_原文摘录:_
1、简单粗暴,flink-daemon.sh脚本可知taskmanager执行类为:org.apache.flink.runtime.taskmanager.TaskManager
2、main方法里面,最主要的就是启动taskmanager
try {
SecurityUtils.getInstalledContext.runSecured(new Callable[Unit] {
override def call(): Unit = {
//运行taskmanager,记住classOf[TaskManager],这是taksManagerActor的启动类,生命周期方法在此类中
selectNetworkInterfaceAndRunTaskManager(configuration, resourceId, classOf[TaskManager])
}
})
}
3、selectNetworkInterfaceAndRunTaskManager里面主要做了三件事:
a、创建高可用服务
b、给taskmanager分配主机、端口范围
c、启动taskmanager
def selectNetworkInterfaceAndRunTaskManager(
configuration: Configuration,
resourceID: ResourceID,
taskManagerClass: Class[_ <: TaskManager])
: Unit = {
val highAvailabilityServices = HighAvailabilityServicesUtils.createHighAvailabilityServices(
configuration,
Executors.directExecutor(),
AddressResolution.TRY_ADDRESS_RESOLUTION)
//选择网络接口和端口范围
val (taskManagerHostname, actorSystemPortRange) = selectNetworkInterfaceAndPortRange(
configuration,
highAvailabilityServices)
try {
//启动taksmanager
runTaskManager(
taskManagerHostname,
resourceID,
actorSystemPortRange,
configuration,
highAvailabilityServices,
taskManagerClass)
} finally {
try {
highAvailabilityServices.close()
} catch {
case t: Throwable => LOG.warn("Could not properly stop the high availability services.", t)
}
}
}
4、进入runTaskManager方法,里面主要是根据上面分配的端口范围,找到可用的端口分配给taskmanager通信使用,然后调用重载的runTaskManager方法启动taskmanager
def runTaskManager(
taskManagerHostname: String,
resourceID: ResourceID,
actorSystemPortRange: java.util.Iterator[Integer],
configuration: Configuration,
highAvailabilityServices: HighAvailabilityServices,
taskManagerClass: Class[_ <: TaskManager])
: Unit = {
//通过创建socket,找到可用的端口
val result = AkkaUtils.retryOnBindException({
// Try all ports in the range until successful
val socket = NetUtils.createSocketFromPorts(
actorSystemPortRange,
new NetUtils.SocketFactory {
override def createSocket(port: Int): ServerSocket = new ServerSocket(
// Use the correct listening address, bound ports will only be
// detected later by Akka.

_提供数据:_
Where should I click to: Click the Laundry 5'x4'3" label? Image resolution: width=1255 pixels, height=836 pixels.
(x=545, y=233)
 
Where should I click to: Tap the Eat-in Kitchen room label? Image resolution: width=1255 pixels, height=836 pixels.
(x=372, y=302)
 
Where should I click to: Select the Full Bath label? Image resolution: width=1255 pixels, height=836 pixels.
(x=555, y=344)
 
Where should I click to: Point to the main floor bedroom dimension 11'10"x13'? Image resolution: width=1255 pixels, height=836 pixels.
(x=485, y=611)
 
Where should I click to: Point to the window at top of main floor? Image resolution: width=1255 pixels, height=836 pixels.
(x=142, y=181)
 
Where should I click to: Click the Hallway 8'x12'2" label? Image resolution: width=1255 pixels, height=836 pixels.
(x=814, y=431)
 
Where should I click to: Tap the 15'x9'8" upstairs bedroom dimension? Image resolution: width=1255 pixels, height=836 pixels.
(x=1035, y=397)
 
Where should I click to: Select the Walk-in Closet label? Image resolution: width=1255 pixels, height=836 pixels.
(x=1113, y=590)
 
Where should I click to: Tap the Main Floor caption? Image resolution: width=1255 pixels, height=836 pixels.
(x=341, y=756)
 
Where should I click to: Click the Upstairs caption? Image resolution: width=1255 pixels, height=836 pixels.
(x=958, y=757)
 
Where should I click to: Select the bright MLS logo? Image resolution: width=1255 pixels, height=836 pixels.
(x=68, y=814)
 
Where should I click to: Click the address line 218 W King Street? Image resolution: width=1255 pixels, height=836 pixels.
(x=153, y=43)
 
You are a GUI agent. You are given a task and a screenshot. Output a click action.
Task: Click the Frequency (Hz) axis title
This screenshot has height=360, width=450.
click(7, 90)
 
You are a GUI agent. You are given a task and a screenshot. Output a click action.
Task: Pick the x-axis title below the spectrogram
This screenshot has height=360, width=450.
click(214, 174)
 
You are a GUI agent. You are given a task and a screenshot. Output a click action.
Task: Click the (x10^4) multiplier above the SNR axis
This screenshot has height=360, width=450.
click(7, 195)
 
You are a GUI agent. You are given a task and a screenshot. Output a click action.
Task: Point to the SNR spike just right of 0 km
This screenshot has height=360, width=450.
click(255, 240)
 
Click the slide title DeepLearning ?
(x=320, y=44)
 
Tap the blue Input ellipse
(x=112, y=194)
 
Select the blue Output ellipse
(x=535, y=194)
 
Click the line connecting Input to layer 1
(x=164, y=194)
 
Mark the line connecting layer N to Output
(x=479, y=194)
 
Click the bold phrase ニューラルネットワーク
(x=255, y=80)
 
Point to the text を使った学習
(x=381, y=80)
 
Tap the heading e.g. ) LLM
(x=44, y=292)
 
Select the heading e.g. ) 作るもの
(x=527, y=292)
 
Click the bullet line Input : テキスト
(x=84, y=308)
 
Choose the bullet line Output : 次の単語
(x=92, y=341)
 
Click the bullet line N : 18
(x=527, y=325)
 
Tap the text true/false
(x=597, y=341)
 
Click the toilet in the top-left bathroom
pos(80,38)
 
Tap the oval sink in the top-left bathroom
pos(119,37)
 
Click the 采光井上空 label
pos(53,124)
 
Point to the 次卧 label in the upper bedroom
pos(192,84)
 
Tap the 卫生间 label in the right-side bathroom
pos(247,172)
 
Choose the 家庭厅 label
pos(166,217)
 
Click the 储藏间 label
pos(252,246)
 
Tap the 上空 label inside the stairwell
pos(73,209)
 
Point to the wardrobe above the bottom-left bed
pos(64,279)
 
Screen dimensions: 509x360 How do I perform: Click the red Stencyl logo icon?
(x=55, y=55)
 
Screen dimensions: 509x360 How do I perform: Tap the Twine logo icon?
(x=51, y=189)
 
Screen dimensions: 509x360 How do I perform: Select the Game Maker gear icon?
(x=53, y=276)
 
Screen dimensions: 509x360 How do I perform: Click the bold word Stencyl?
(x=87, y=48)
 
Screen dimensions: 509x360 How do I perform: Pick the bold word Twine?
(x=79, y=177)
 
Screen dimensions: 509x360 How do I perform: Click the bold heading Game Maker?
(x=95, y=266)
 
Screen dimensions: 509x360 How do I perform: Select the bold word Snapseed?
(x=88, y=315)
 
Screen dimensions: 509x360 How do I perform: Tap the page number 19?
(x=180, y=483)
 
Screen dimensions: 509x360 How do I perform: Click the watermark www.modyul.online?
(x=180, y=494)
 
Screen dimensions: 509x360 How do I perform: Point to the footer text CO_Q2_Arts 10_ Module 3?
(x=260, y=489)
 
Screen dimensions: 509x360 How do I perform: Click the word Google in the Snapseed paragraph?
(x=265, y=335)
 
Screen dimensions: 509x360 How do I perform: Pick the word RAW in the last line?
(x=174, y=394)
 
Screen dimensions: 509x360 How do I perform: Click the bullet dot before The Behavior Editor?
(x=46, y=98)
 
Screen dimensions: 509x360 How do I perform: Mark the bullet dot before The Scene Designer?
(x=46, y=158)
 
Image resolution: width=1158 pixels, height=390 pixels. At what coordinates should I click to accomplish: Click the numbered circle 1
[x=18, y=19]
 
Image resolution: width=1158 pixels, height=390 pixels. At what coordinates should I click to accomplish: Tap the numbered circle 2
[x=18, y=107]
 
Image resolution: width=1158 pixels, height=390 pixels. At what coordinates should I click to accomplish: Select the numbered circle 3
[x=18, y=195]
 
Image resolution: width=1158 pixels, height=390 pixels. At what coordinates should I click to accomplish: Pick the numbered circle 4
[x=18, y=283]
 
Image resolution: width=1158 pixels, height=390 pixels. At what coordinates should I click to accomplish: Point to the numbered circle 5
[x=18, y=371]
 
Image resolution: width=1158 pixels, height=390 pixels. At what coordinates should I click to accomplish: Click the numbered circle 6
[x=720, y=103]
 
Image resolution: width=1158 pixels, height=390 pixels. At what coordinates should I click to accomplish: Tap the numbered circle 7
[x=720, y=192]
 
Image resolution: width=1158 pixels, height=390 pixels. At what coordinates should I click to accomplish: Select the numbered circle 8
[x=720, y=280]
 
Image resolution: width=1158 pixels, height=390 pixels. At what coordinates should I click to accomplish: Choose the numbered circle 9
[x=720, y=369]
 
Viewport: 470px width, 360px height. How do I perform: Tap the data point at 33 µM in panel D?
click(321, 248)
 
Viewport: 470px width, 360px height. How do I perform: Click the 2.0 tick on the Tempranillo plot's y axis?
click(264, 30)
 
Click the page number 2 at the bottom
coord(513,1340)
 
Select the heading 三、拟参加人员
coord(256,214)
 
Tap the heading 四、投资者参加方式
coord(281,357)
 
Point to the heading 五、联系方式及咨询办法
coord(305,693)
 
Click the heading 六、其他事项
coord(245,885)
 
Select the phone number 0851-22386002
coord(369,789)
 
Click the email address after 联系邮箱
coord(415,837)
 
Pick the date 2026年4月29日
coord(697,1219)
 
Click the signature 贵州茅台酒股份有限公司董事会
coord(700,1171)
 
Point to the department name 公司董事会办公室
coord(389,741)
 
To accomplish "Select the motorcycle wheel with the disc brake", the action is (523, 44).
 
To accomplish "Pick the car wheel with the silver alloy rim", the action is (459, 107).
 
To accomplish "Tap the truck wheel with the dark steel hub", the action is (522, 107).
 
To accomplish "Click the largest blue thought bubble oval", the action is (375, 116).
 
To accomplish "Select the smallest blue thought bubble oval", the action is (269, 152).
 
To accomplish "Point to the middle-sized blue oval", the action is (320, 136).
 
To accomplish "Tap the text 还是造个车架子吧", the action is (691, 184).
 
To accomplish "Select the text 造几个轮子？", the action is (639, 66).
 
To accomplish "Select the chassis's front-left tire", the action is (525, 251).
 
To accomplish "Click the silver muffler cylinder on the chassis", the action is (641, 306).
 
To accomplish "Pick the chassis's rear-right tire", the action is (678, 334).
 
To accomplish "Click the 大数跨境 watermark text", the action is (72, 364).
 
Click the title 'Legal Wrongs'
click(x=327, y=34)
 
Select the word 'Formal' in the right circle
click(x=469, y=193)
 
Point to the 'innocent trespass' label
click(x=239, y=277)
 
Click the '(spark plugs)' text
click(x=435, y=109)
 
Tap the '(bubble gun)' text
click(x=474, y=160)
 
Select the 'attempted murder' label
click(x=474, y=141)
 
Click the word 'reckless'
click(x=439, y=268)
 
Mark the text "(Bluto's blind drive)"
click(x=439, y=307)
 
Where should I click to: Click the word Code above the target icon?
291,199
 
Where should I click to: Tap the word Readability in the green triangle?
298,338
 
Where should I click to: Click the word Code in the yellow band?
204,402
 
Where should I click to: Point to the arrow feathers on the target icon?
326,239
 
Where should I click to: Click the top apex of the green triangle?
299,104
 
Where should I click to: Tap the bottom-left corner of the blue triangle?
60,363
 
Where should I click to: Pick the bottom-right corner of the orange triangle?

_任务要求:_
把原文摘录中的这句话译成英文:"进入runTaskManager方法,里面主要是根据上面分配的端口范围,找到可用的端口分配给taskmanager通信使用,然后调用重载的runTaskManager方法启动taskmanager"。 作答时只依据原文摘录,不参考数据行。

_完成结果:_
Enter the runTaskManager method, which mainly uses the port range allocated above to find an available port and assign it to the taskmanager for communication, and then calls the overloaded runTaskManager method to start the taskmanager.